- _Aim A_
In the rows below, begin at the line that contains "The width and height of the screenshot is (211, 141)." and stop after the line that contains "point(363,17)". Echo those lines exactly.

..............................

As a grad student working on artificial intelligence, Mohamed Abdalla could probably walk into a number of well-paid industry jobs. Instead, he wants to draw attention to how Big Tech’s big bucks may be warping the perspective of his field.
Abdalla, who is finishing his PhD at the University of Toronto, has coauthored a paper highlighting the number of top AI researchers—including those who study the ethical challenges raised by the technology—who receive funding from tech companies. That can be a particular problem, he says, when corporate AI systems raise ethical issues, such as algorithmic bias, military use, or questions about the fairness and accuracy of face recognition programs.
Abdalla found that more than half of tenure-track AI faculty at four prominent universities who disclose their funding sources have received some sort of backing from Big Tech. Abdalla says he doesn’t believe any of those faculty are acting unethically, but he thinks their funding could bias their work—even unconsciously. He suggests universities introduce rules to raise awareness of potential conflicts of interest.
Industry funding for academic research is nothing new, of course. The flow of capital, ideas, and people between companies and universities is part of a vibrant innovation ecosystem. But large tech companies now wield unprecedented power, and the importance of cutting-edge AI algorithms to their businesses has led them to tap academia for talent.

..............................

- _Aim B_
Answer these questions from the excerpt on tech funding of AI research:
(i) At which university is Abdalla finishing his PhD?
(ii) At how many prominent universities did Abdalla look at tenure-track AI faculty?
(iii) What does Abdalla suggest universities introduce?

Element and text position data
..............................

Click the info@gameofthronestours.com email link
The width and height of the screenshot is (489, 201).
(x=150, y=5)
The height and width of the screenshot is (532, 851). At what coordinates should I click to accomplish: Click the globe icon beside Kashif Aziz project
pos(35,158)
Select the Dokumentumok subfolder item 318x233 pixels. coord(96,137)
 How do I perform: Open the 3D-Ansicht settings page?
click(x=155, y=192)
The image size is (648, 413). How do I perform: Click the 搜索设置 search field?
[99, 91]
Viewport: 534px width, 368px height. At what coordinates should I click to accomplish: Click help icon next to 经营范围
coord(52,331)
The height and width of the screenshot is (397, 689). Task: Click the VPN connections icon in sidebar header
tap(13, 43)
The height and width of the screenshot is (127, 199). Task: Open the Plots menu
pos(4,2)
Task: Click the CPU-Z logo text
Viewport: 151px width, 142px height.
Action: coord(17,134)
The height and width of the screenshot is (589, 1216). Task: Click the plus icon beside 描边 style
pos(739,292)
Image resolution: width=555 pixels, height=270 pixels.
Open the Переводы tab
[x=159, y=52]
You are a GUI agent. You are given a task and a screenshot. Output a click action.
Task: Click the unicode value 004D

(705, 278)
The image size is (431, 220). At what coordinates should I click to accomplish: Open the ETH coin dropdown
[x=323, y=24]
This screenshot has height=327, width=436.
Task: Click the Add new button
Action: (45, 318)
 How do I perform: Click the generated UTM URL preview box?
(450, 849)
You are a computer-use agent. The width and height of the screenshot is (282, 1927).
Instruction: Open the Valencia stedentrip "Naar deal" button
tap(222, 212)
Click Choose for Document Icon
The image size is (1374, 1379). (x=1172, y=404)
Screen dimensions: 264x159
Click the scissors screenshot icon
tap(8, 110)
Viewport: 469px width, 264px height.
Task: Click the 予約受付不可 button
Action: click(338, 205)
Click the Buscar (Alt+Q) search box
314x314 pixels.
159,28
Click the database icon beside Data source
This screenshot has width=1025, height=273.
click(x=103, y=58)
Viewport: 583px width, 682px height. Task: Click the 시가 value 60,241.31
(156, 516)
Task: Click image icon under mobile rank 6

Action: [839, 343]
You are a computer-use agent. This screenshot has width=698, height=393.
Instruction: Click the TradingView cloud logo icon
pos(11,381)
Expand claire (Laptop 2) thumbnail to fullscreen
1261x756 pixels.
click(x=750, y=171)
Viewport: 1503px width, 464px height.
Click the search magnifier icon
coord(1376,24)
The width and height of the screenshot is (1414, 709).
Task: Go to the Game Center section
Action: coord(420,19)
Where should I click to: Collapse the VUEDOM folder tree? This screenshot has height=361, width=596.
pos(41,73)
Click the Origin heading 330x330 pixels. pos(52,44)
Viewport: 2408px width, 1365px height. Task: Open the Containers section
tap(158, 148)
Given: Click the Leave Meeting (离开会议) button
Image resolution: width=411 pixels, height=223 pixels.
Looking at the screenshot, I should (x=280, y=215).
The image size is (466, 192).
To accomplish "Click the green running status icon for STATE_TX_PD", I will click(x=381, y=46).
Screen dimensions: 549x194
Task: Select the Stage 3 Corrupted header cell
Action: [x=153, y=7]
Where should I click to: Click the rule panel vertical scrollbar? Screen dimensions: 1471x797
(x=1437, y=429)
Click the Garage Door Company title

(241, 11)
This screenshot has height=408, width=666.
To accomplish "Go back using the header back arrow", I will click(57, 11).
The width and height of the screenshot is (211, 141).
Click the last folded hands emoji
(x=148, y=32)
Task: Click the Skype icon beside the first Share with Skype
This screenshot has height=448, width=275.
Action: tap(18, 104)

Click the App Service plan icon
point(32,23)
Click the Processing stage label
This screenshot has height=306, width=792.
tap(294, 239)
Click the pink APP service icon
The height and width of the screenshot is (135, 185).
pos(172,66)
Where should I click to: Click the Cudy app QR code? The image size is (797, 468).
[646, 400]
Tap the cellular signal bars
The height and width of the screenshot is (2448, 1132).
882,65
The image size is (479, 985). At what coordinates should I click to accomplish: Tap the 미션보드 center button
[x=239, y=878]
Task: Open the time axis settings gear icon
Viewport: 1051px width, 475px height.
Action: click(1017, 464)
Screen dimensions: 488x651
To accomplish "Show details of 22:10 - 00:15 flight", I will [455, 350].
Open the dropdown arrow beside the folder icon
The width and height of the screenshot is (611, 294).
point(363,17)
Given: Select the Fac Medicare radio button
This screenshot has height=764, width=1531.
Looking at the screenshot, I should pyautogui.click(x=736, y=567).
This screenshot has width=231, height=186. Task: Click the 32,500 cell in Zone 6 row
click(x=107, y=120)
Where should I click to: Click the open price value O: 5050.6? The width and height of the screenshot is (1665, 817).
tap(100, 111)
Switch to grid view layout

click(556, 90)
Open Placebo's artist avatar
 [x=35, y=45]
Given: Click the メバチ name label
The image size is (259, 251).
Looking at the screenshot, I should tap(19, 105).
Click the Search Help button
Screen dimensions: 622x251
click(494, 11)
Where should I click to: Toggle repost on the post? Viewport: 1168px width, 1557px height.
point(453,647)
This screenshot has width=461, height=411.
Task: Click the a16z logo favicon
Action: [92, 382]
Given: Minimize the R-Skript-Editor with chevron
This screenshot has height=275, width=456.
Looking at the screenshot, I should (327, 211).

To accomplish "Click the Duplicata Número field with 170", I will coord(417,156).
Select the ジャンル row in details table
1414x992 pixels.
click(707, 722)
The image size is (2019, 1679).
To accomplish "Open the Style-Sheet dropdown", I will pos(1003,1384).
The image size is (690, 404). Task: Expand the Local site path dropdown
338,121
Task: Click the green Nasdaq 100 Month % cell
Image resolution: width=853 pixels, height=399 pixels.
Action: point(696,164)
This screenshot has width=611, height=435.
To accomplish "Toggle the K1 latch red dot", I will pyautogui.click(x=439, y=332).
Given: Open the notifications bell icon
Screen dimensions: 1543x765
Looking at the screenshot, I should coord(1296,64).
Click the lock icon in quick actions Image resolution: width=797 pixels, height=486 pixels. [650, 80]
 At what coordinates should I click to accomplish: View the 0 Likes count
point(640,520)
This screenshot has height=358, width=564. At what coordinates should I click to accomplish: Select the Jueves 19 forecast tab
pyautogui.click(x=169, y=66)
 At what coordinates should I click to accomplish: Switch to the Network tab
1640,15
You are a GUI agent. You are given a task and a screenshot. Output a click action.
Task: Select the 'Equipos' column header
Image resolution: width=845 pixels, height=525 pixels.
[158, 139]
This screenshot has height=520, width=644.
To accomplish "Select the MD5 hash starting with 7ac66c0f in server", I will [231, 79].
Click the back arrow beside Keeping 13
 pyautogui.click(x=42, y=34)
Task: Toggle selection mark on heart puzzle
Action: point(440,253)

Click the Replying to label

..............................

- _Problem solution A_
The width and height of the screenshot is (211, 141).
Click the last folded hands emoji
(x=148, y=32)
Task: Click the Skype icon beside the first Share with Skype
This screenshot has height=448, width=275.
Action: tap(18, 104)

Click the App Service plan icon
point(32,23)
Click the Processing stage label
This screenshot has height=306, width=792.
tap(294, 239)
Click the pink APP service icon
The height and width of the screenshot is (135, 185).
pos(172,66)
Where should I click to: Click the Cudy app QR code? The image size is (797, 468).
[646, 400]
Tap the cellular signal bars
The height and width of the screenshot is (2448, 1132).
882,65
The image size is (479, 985). At what coordinates should I click to accomplish: Tap the 미션보드 center button
[x=239, y=878]
Task: Open the time axis settings gear icon
Viewport: 1051px width, 475px height.
Action: click(1017, 464)
Screen dimensions: 488x651
To accomplish "Show details of 22:10 - 00:15 flight", I will [455, 350].
Open the dropdown arrow beside the folder icon
The width and height of the screenshot is (611, 294).
point(363,17)

- _Problem solution B_
(i) The University of Toronto.
(ii) Four.
(iii) Rules to raise awareness of potential conflicts of interest.